Scientists in Switzerland have developed a leaf-like energy regeneration device aimed at seeking clean energy solutions to combat climate change.
Experts from the École Polytechnique Fédérale de Lausanne (EPFL) were inspired to create this energy conversion device based on the natural process of photosynthesis in plants.
“Artificial Leaf” Device. (Image: EPFL).
Professor Kevin Sivula at EPFL explains that natural photosynthesis occurs by taking carbon dioxide from the air and combining it with sunlight to produce hydrogen and oxygen. The result is sugar, which effectively stores sunlight in a chemical form. Therefore, he and his colleagues aimed to replicate this process: to capture sunlight and water vapor from the air and store that solar energy in the form of hydrogen.
Professor Sivula’s research and his team’s findings have been detailed in the journal Advanced Materials. They have developed a small, transparent microchip made of fiberglass coated with semiconductor material. This device uses sunlight to separate water into hydrogen and oxygen.
“We have a lot of sunlight, but the sun doesn’t always shine. Therefore, we need a way to store sunlight for future use. Storing sunlight in the form of hydrogen is the top choice to achieve this,” Professor Sivula elaborates.
The Swiss experts’ device combines semiconductor technology with a unique component: electrodes with three main characteristics. These electrodes are likened to artificial leaves, featuring a porous structure for maximum exposure to water in the air and possess electrical conductivity.
The most important feature of the electrodes is their structure: a 3D fiberglass network.
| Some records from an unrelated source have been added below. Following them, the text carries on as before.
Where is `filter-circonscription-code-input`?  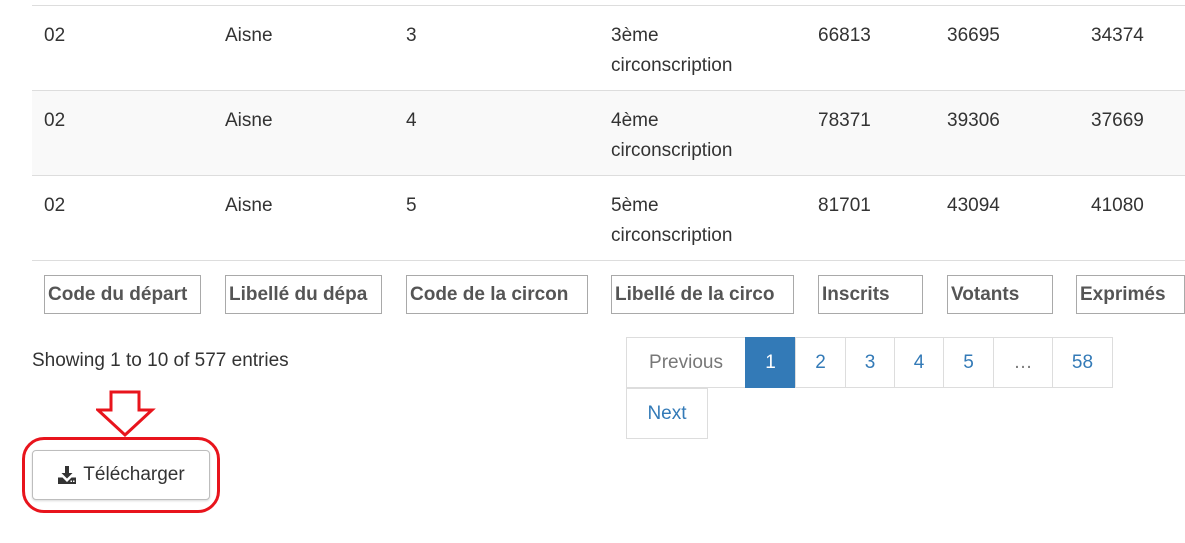 filter-circonscription-code-input is located at coordinates (497, 294).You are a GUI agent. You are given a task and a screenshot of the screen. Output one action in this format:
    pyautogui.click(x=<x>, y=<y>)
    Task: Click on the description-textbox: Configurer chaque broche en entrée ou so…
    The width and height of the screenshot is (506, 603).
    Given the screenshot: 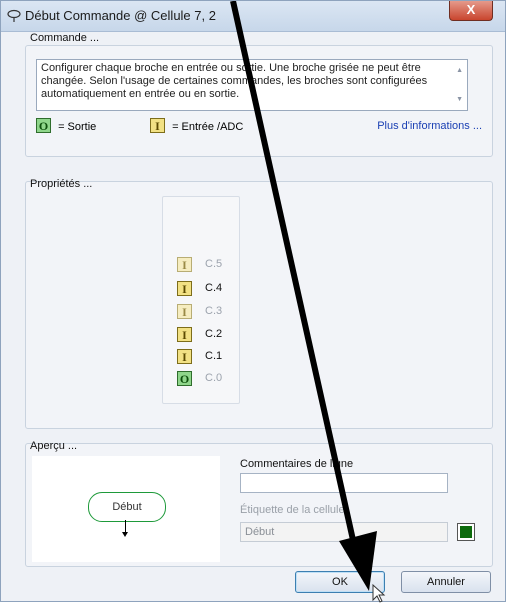 What is the action you would take?
    pyautogui.click(x=252, y=85)
    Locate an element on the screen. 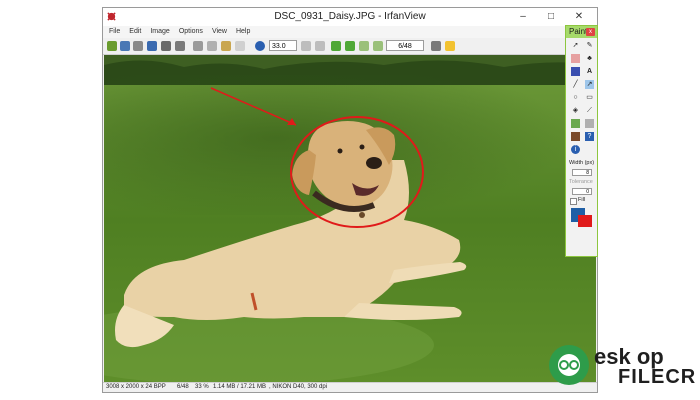 The width and height of the screenshot is (700, 400). page-input: 6/48 is located at coordinates (405, 46).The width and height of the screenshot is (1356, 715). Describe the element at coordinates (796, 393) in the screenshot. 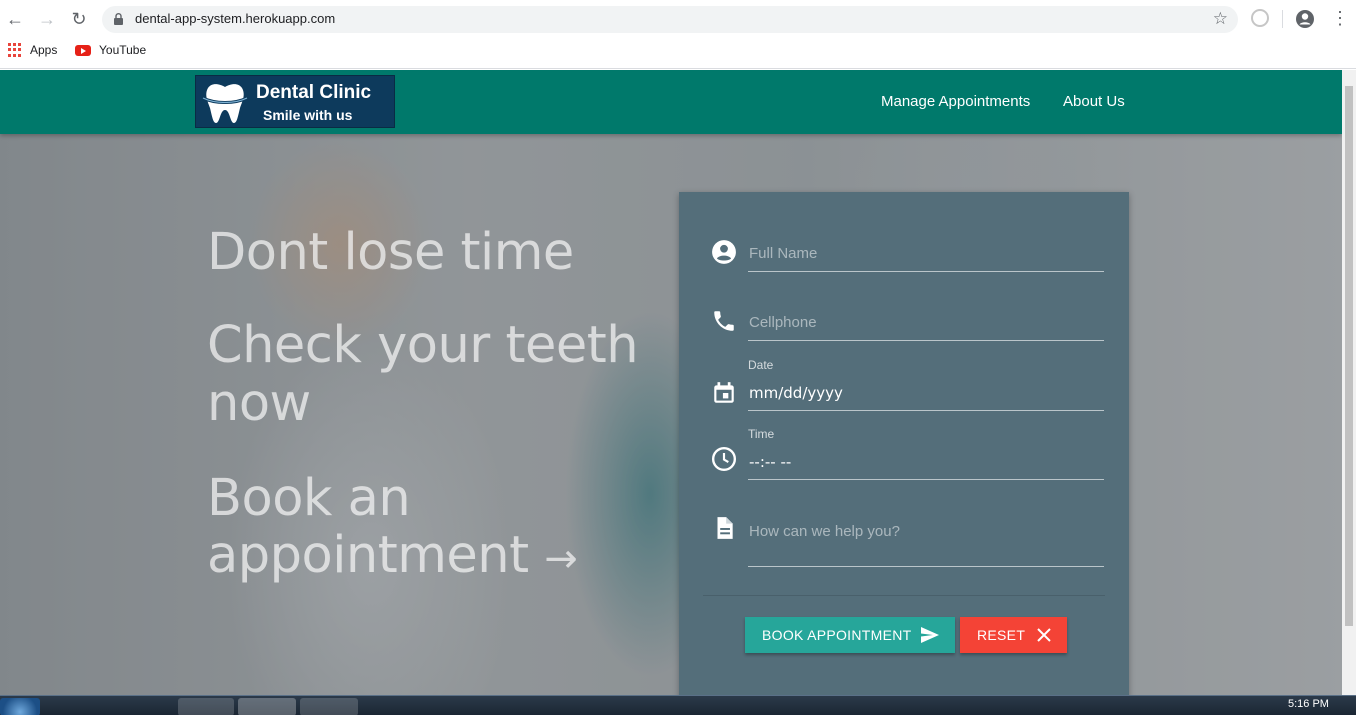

This means the electrodes will be transparent, thereby maximizing the amount of sunlight that reaches the semiconductor coating.
The device consists of three main parts: a photoanode where oxygen is generated from the oxidation of water, a membrane to transport protons to a photocathode where the protons are reduced to hydrogen, and a semiconductor coating that allows the photoelectrochemical reaction to occur to produce hydrogen.
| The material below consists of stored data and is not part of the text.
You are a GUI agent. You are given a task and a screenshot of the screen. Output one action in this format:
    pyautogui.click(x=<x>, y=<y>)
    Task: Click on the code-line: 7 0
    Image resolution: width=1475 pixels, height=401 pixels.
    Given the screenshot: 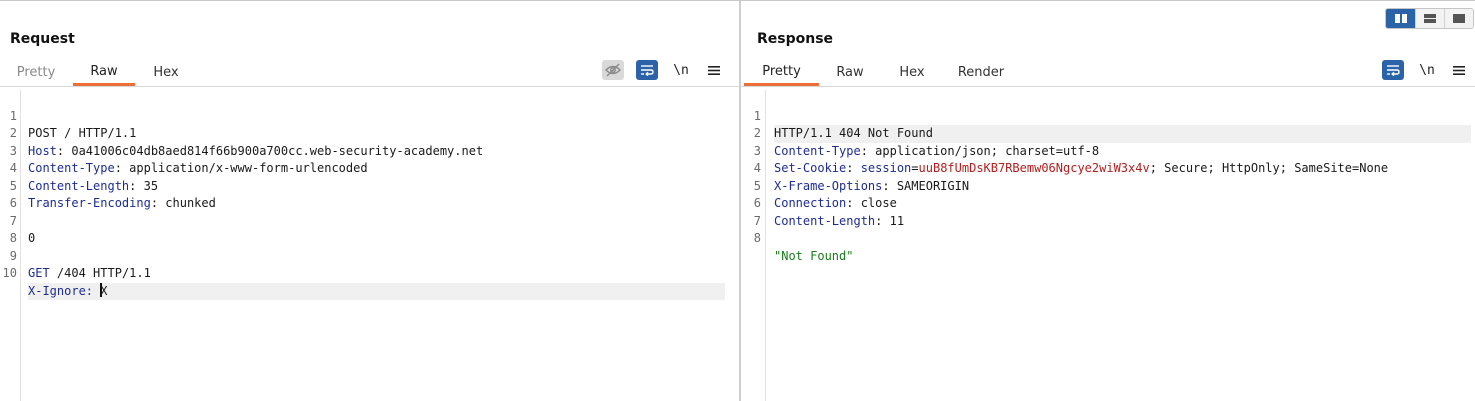 What is the action you would take?
    pyautogui.click(x=22, y=230)
    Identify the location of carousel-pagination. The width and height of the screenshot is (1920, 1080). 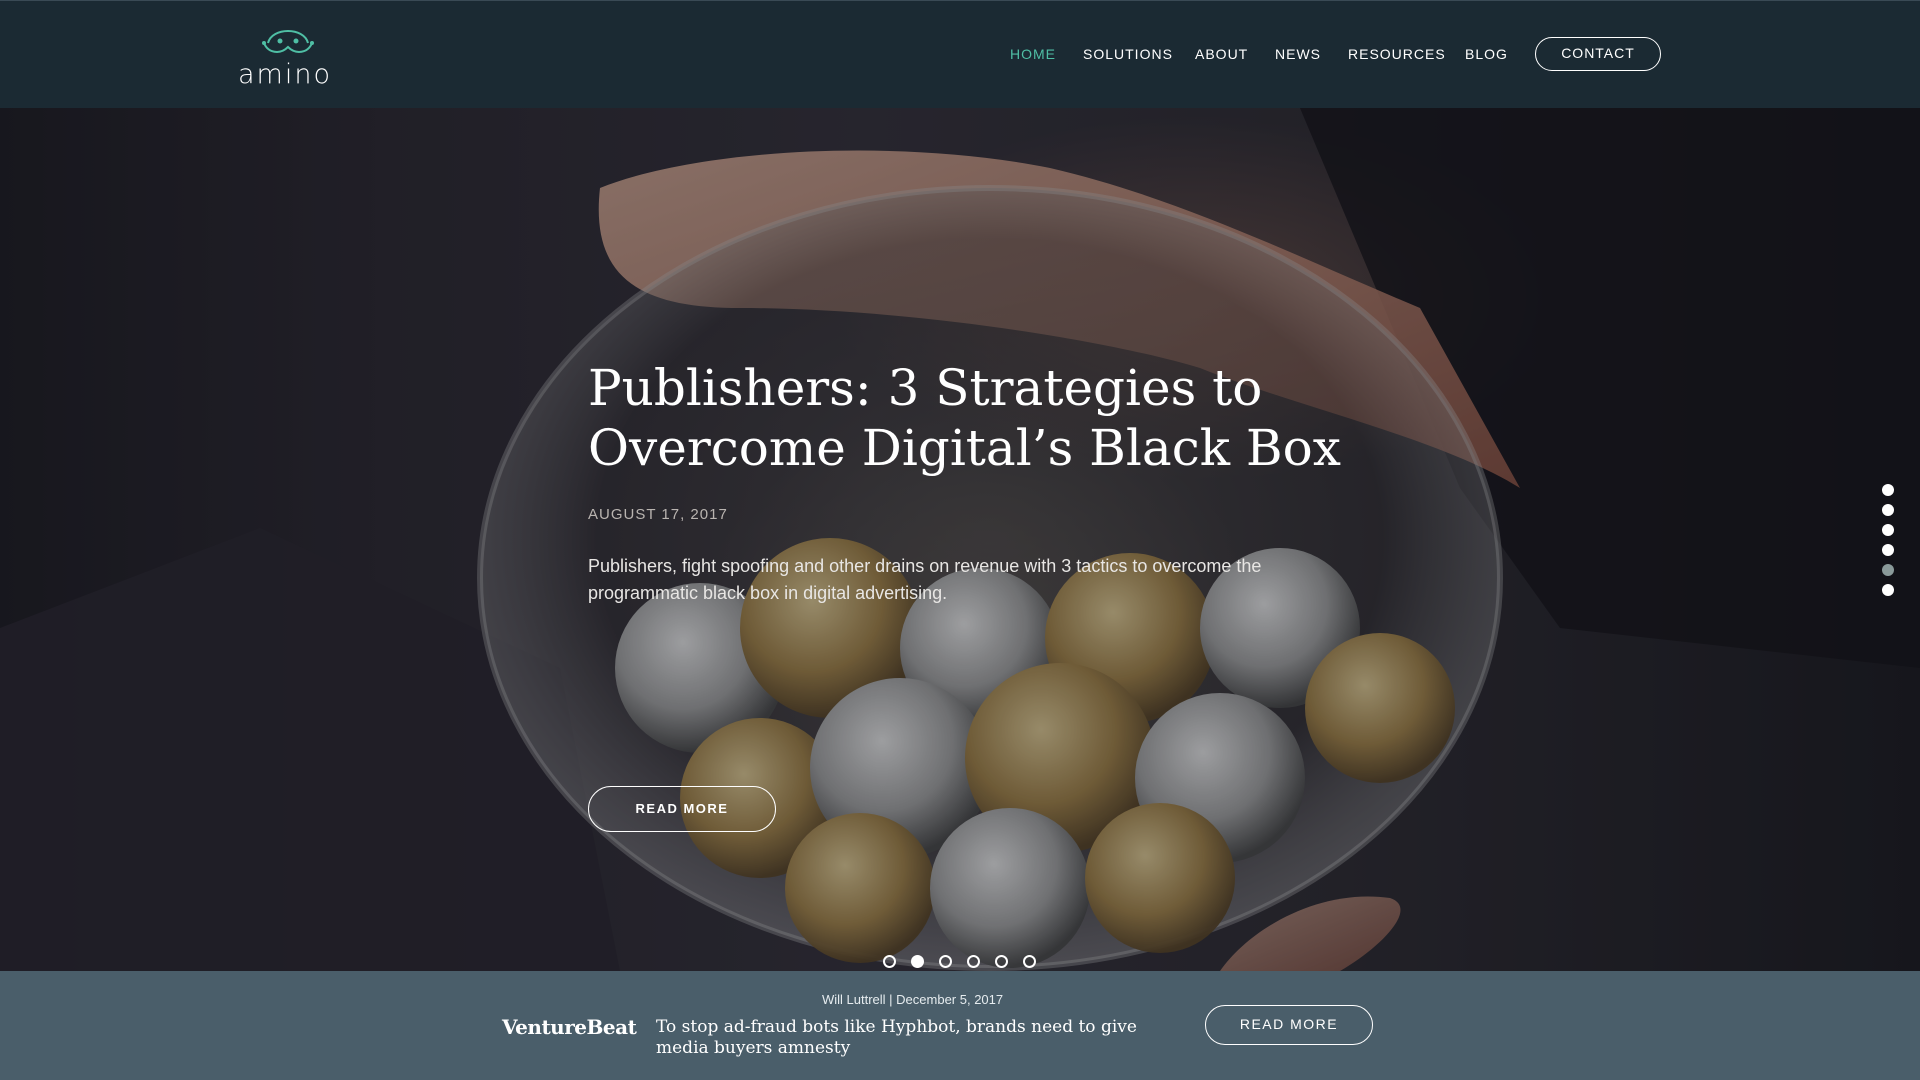
(967, 963).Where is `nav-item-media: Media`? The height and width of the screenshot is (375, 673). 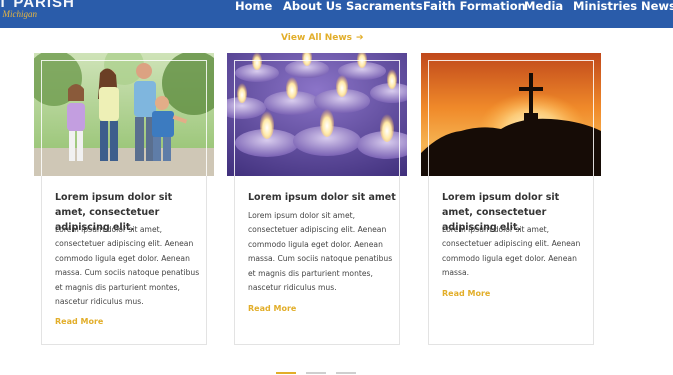 nav-item-media: Media is located at coordinates (544, 6).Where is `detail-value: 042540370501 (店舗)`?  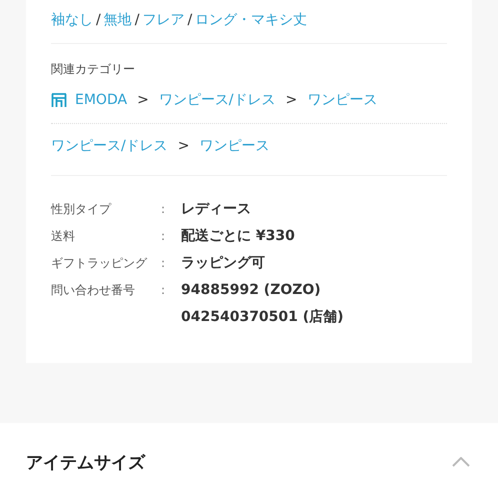 detail-value: 042540370501 (店舗) is located at coordinates (262, 318).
Professor Kevin Sivula. (Image: EPFL)
Although artificial photosynthesis has been implemented previously, EPFL’s new technology addresses two significant challenges: absorbing water from the air and providing energy for the chemical reaction using sunlight. The research team also discovered a more practical way to absorb water by utilizing humidity instead of liquid water. This allows the “artificial leaf” to avoid existing issues with current photoelectrochemical devices, which require light to stimulate photoactive materials or semiconductors submerged in liquid to create a chemical reaction.
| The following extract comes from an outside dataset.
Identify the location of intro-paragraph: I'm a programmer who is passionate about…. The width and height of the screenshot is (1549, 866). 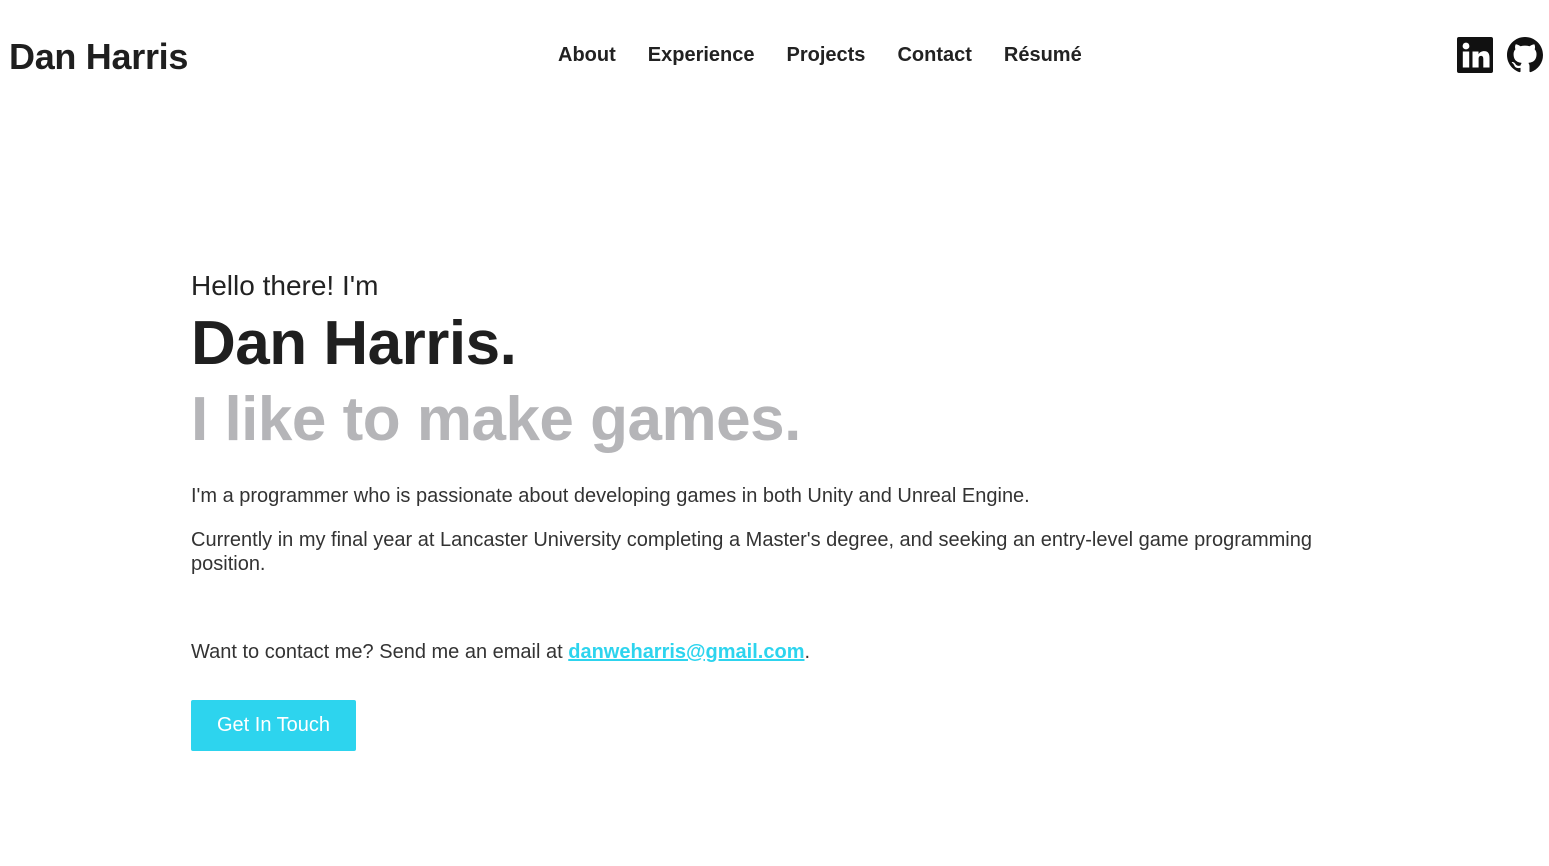
(610, 496). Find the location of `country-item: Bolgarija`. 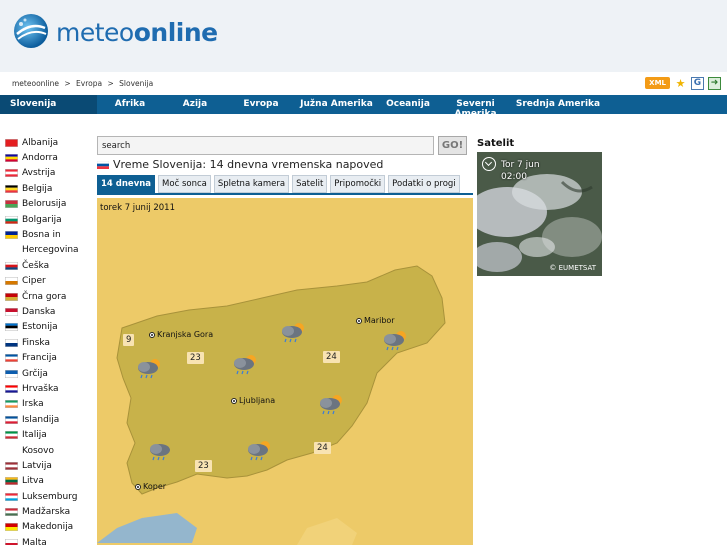

country-item: Bolgarija is located at coordinates (48, 220).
In fact, photoelectrochemical devices that use liquids are difficult to scale up because they are challenging to manufacture and costly.
“We have attempted to use simple methods that can be easily scaled for application. However, we need to conduct further research to improve the efficiency of the device before moving on to the scaling phase,” Professor Sivula emphasized.
Currently, his team is focused on optimizing the mechanics, chemistry, and efficiency of the “artificial leaf” device. If they successfully enhance the conversion process from sunlight to hydrogen and its stability, artificial leaf systems could be installed everywhere, including in arid environments like deserts and areas with humid, low-light conditions.
According to Professor Sivula, converting solar energy into chemical bonds such as hydrogen is a practical approach that allows us to move towards a carbon-free economy and reduce environmental impact.